▸ **WORK REQUIRED**: Format the part of the items from the line containing "This screenshot has height=126, width=112." through the end as a JSON list of strings, one string per line, with blank lines omitted. Leave the pictures out.

** start of INPUT **

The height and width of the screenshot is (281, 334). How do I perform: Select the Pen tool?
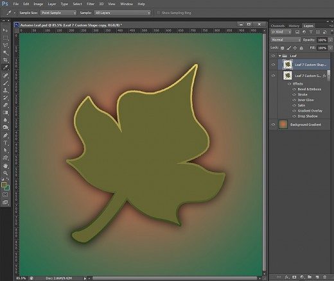coord(5,135)
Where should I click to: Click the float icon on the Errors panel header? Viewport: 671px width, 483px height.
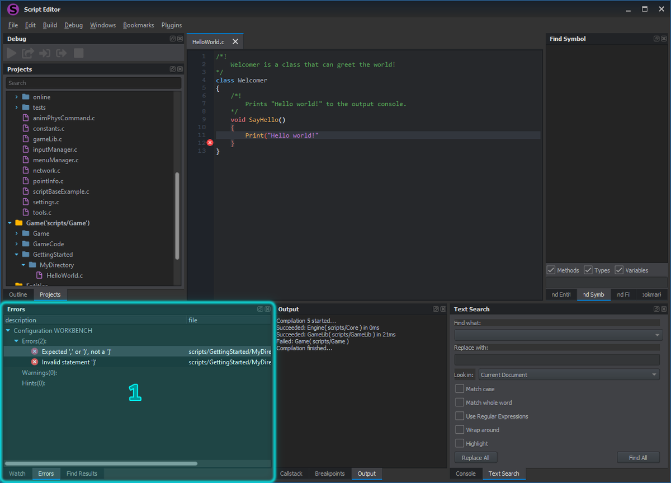pyautogui.click(x=260, y=308)
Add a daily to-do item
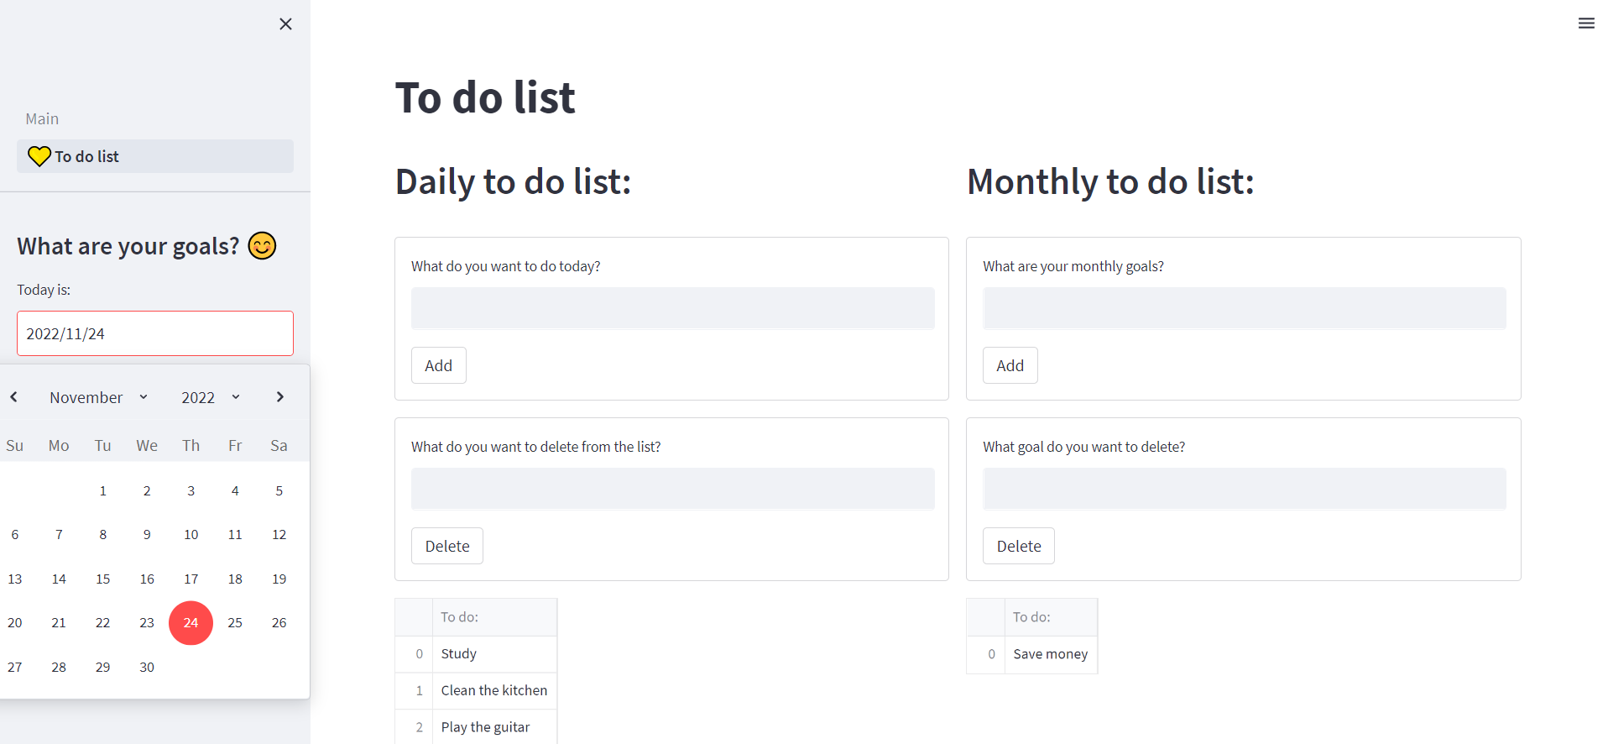 click(438, 365)
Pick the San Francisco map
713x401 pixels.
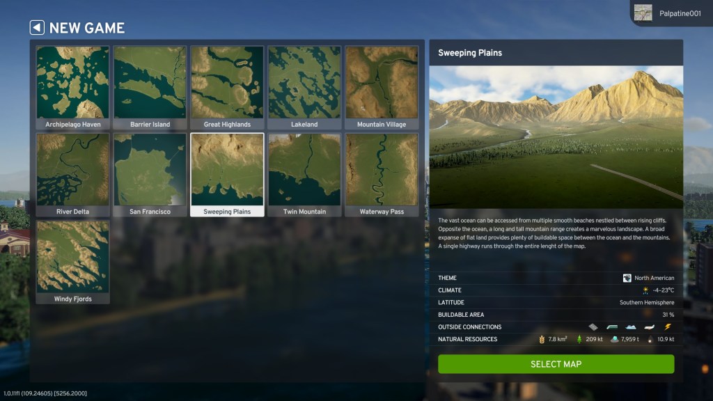(x=150, y=174)
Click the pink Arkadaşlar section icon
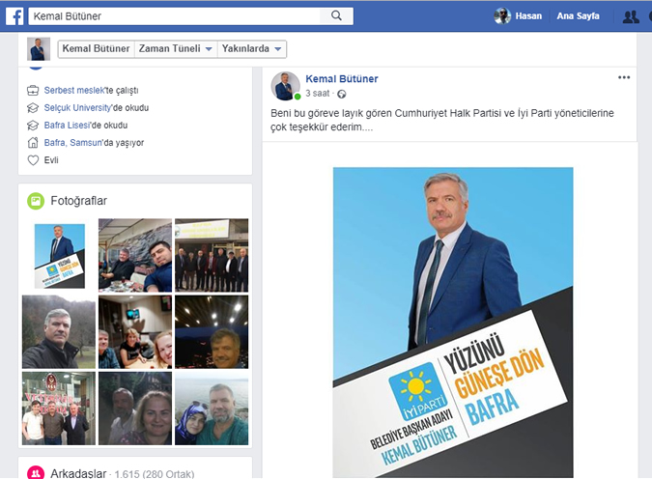The height and width of the screenshot is (479, 652). [36, 473]
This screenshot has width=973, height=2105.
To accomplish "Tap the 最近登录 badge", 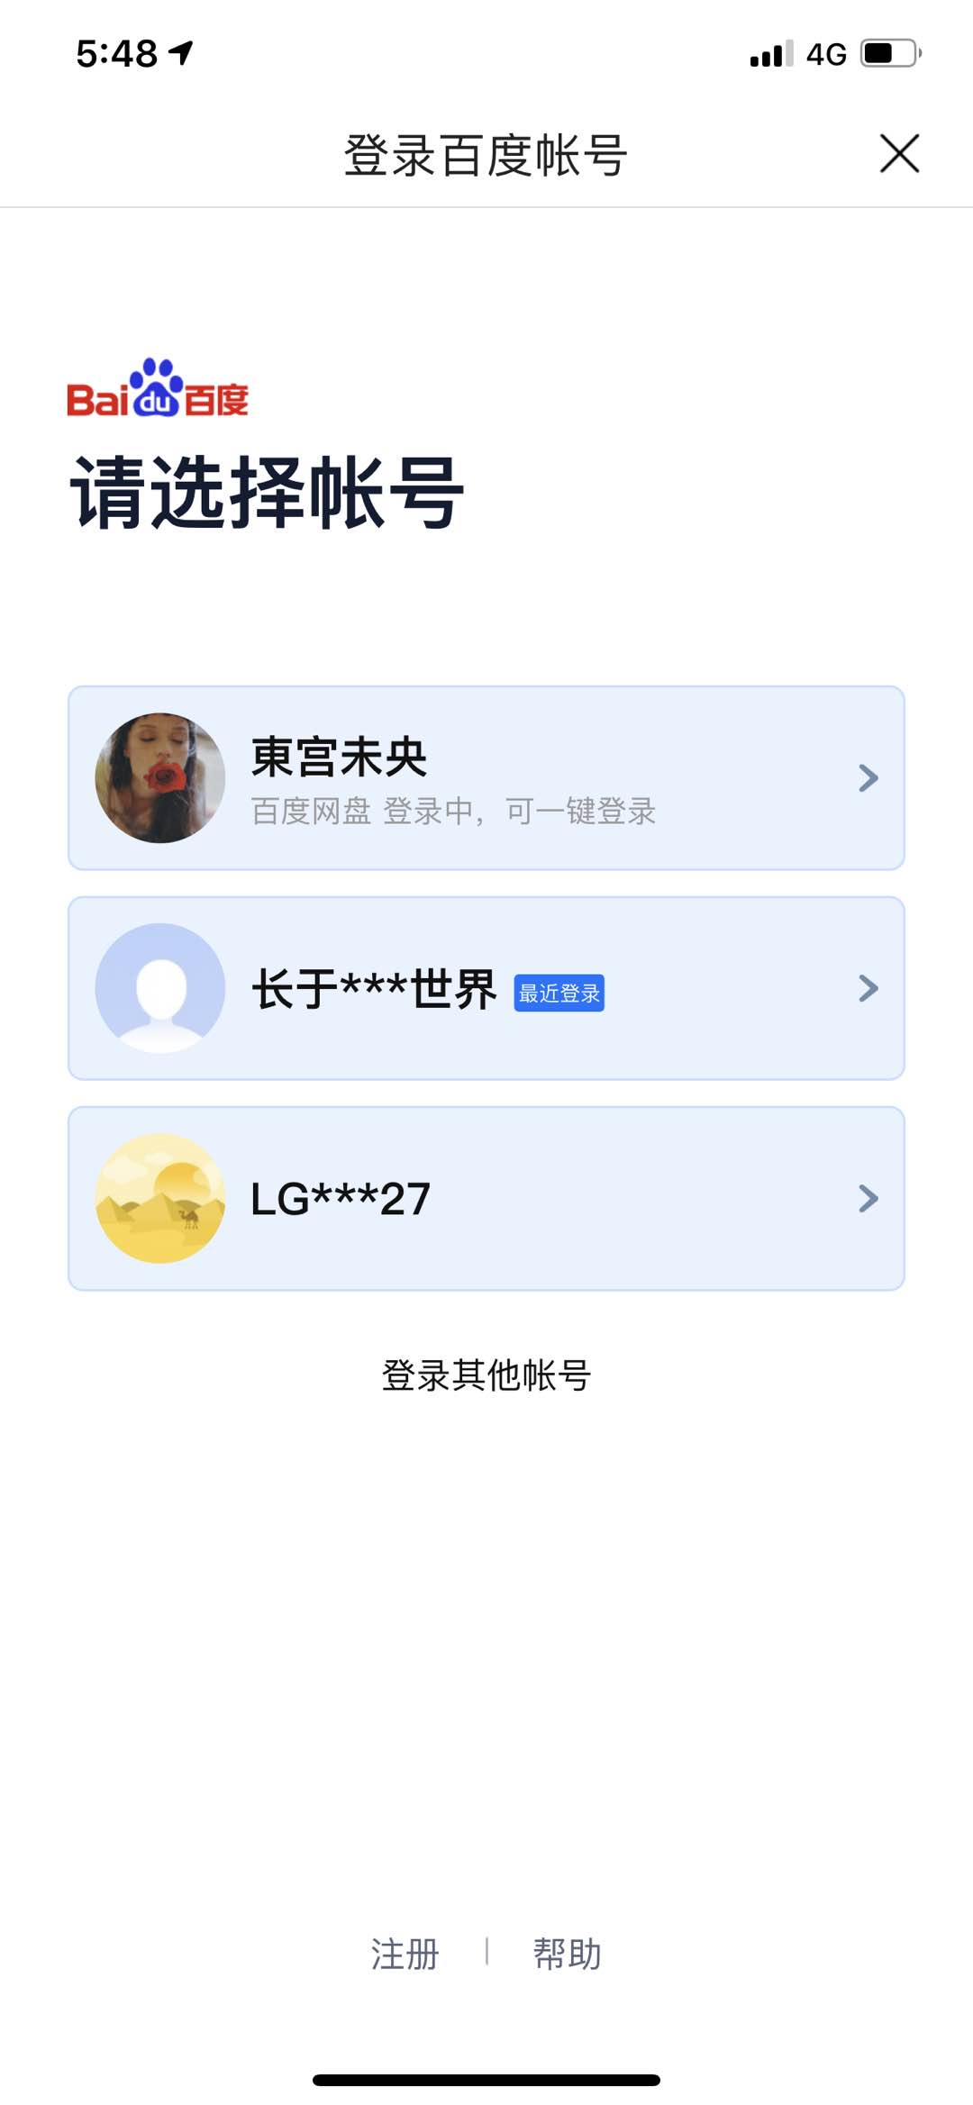I will pyautogui.click(x=559, y=993).
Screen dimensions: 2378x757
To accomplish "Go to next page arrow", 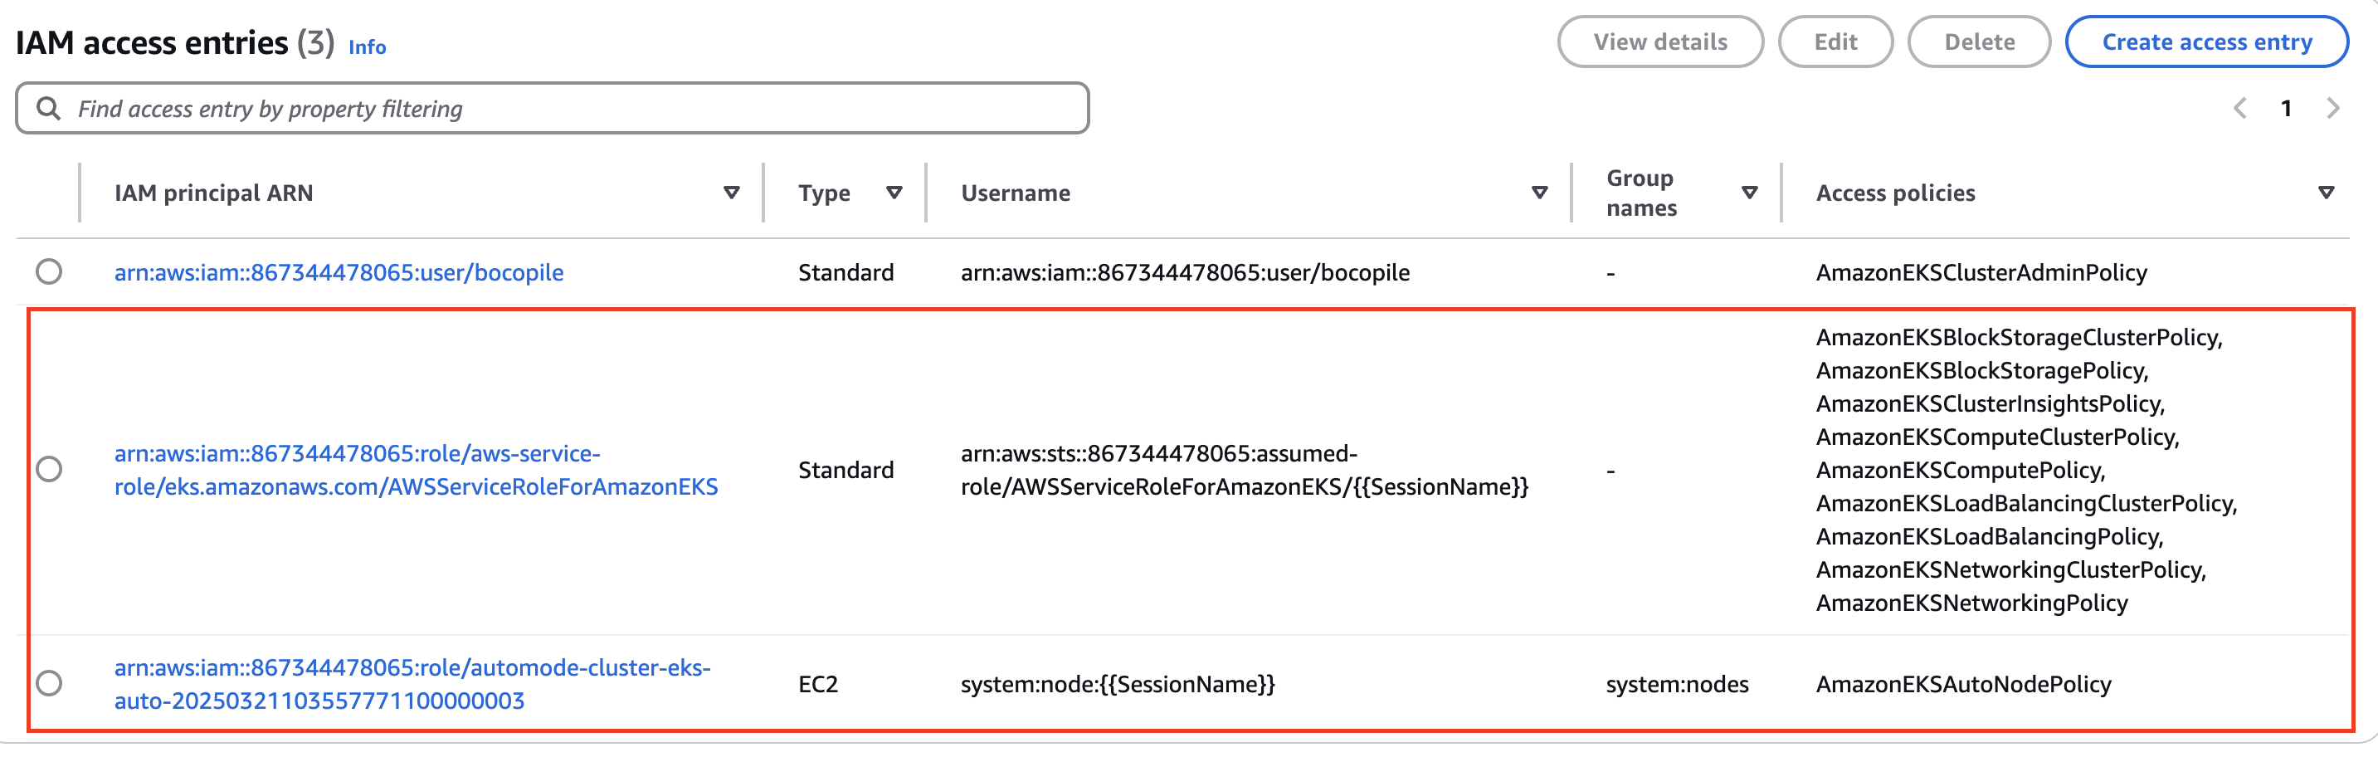I will (x=2333, y=109).
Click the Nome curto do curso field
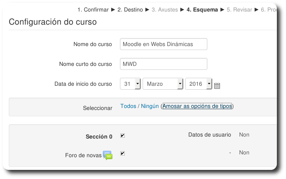This screenshot has height=179, width=286. tap(163, 64)
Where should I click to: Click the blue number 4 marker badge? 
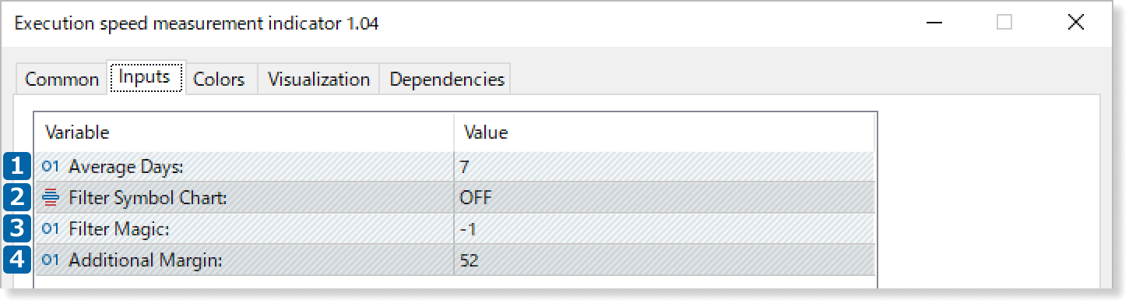coord(17,260)
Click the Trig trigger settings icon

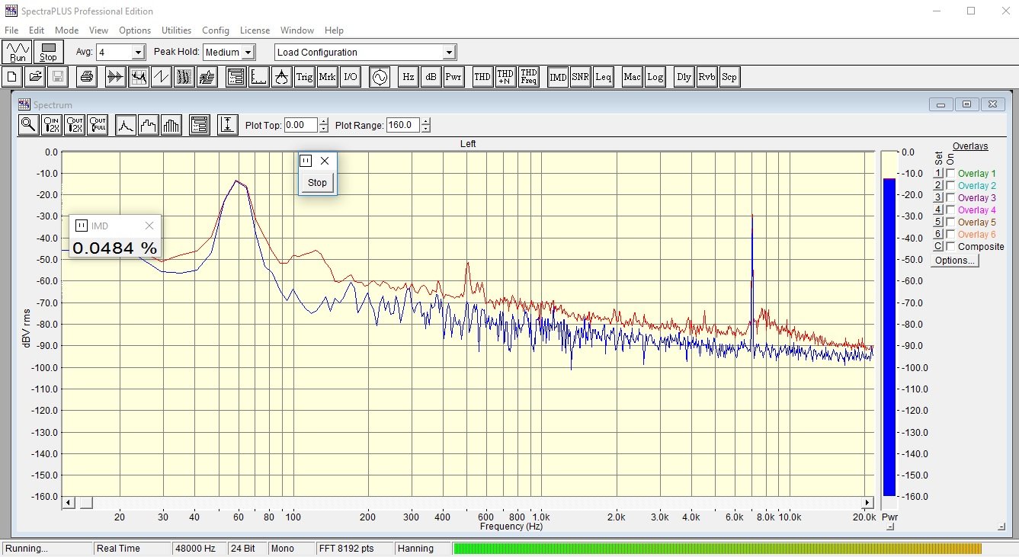304,77
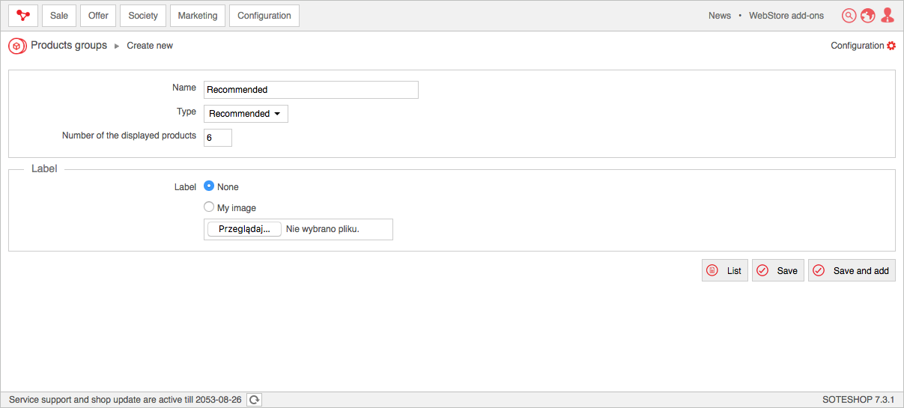Click the red Configuration gear icon
The image size is (904, 408).
(x=891, y=46)
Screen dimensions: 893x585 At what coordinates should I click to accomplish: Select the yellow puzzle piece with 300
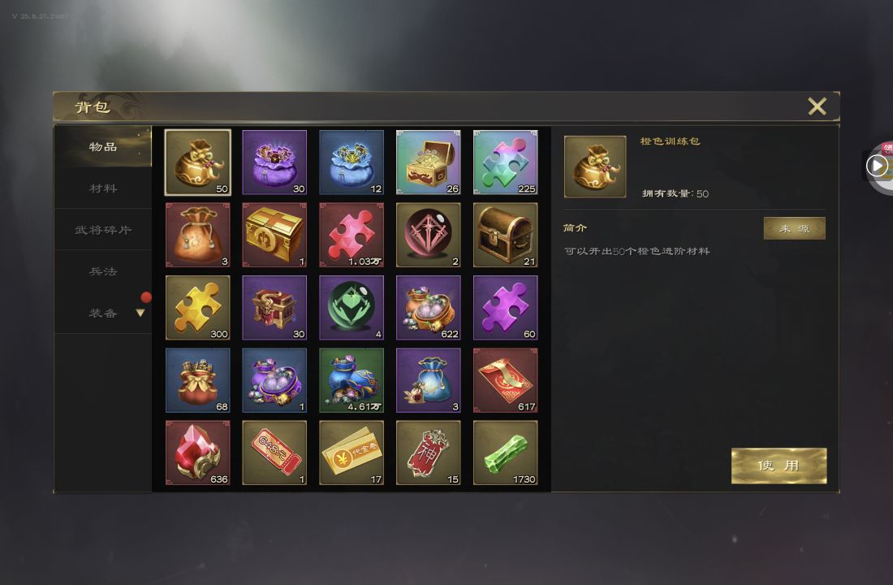click(197, 308)
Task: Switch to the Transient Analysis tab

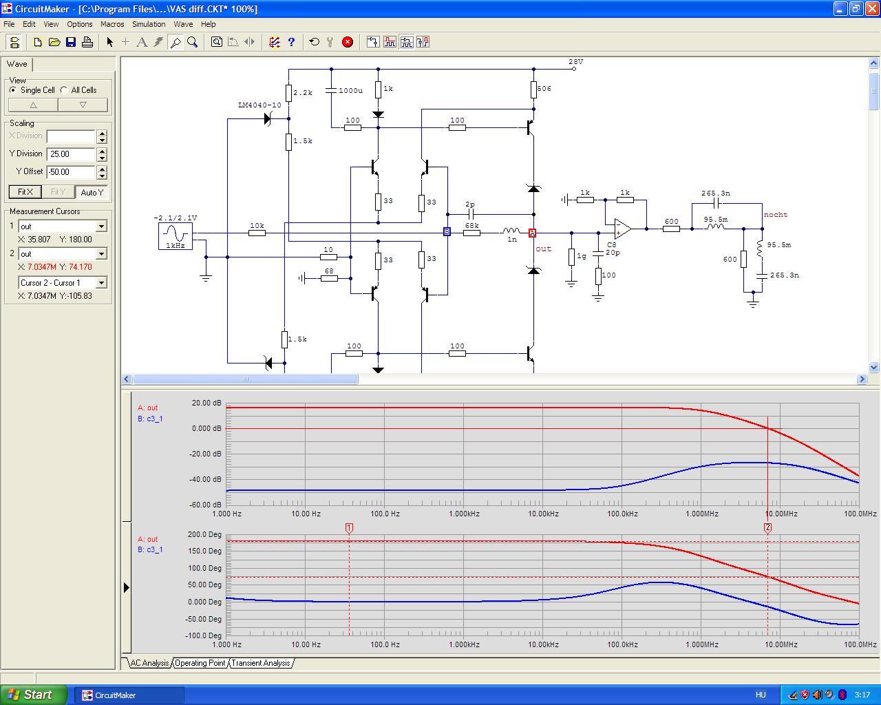Action: tap(260, 663)
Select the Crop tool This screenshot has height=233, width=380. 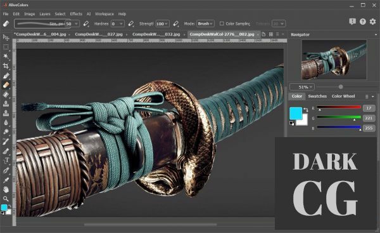(x=6, y=66)
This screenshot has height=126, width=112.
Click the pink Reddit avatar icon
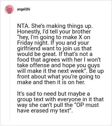click(9, 9)
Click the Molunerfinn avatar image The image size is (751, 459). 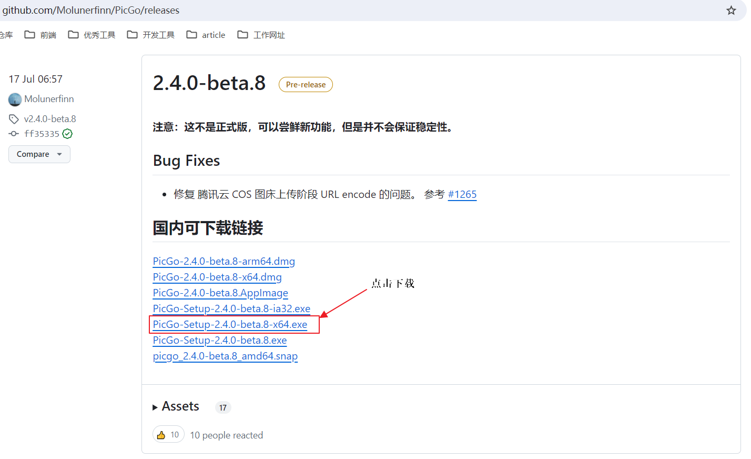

** end of INPUT **

▸ **WRITTEN ANSWER**:
[
  "This screenshot has height=126, width=112.",
  "Click the pink Reddit avatar icon",
  "click(9, 9)",
  "Click the Molunerfinn avatar image The image size is (751, 459). "
]